**WHAT THE EXERCISE ASKS:** Reproduce the entries shown below only from the line with "Given: Open the" down to the line with "Click the localization", keeping both end lines and copying each one exactly.

——————

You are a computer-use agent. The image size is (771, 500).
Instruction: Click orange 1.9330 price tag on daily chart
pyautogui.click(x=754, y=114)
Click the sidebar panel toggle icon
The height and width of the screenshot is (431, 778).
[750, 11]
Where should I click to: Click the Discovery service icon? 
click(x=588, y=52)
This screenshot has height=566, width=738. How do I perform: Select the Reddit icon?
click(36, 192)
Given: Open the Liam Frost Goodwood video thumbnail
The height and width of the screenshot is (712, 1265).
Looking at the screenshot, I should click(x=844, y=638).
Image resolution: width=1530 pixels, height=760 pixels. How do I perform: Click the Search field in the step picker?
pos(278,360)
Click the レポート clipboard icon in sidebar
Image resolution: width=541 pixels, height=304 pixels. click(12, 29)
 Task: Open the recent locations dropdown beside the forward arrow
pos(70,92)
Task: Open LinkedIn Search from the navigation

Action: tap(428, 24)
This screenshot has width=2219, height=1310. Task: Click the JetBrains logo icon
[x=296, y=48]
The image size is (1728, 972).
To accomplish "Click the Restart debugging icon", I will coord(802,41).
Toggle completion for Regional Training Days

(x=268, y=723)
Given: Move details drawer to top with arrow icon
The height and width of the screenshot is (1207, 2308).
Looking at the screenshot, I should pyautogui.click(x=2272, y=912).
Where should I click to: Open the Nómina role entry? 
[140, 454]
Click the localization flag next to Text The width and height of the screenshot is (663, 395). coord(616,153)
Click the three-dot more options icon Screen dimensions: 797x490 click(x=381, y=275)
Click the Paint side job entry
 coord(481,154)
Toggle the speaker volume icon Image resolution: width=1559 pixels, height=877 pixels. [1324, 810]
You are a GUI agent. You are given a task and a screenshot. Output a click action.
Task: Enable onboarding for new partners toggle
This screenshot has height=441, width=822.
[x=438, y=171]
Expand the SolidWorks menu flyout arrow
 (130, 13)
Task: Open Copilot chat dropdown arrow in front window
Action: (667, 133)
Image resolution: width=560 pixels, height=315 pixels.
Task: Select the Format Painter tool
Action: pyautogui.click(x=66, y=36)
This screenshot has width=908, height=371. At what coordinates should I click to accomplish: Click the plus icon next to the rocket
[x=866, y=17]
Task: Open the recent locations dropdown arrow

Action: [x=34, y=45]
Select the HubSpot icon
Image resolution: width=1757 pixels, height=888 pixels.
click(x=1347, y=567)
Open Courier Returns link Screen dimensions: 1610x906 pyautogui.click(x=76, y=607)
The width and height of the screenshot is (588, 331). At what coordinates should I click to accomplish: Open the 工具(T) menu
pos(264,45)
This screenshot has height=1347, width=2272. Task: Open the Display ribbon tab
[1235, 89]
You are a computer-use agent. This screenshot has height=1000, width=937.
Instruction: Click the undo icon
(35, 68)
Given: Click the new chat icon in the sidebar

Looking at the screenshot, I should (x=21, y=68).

——————

**SOLUTION TO THE PROBLEM:**
Given: Open the Liam Frost Goodwood video thumbnail
The height and width of the screenshot is (712, 1265).
Looking at the screenshot, I should click(x=844, y=638).
Image resolution: width=1530 pixels, height=760 pixels. How do I perform: Click the Search field in the step picker?
pos(278,360)
Click the レポート clipboard icon in sidebar
Image resolution: width=541 pixels, height=304 pixels. click(12, 29)
 Task: Open the recent locations dropdown beside the forward arrow
pos(70,92)
Task: Open LinkedIn Search from the navigation

Action: tap(428, 24)
This screenshot has width=2219, height=1310. Task: Click the JetBrains logo icon
[x=296, y=48]
The image size is (1728, 972).
To accomplish "Click the Restart debugging icon", I will coord(802,41).
Toggle completion for Regional Training Days

(x=268, y=723)
Given: Move details drawer to top with arrow icon
The height and width of the screenshot is (1207, 2308).
Looking at the screenshot, I should pyautogui.click(x=2272, y=912).
Where should I click to: Open the Nómina role entry? 
[140, 454]
Click the localization flag next to Text The width and height of the screenshot is (663, 395). coord(616,153)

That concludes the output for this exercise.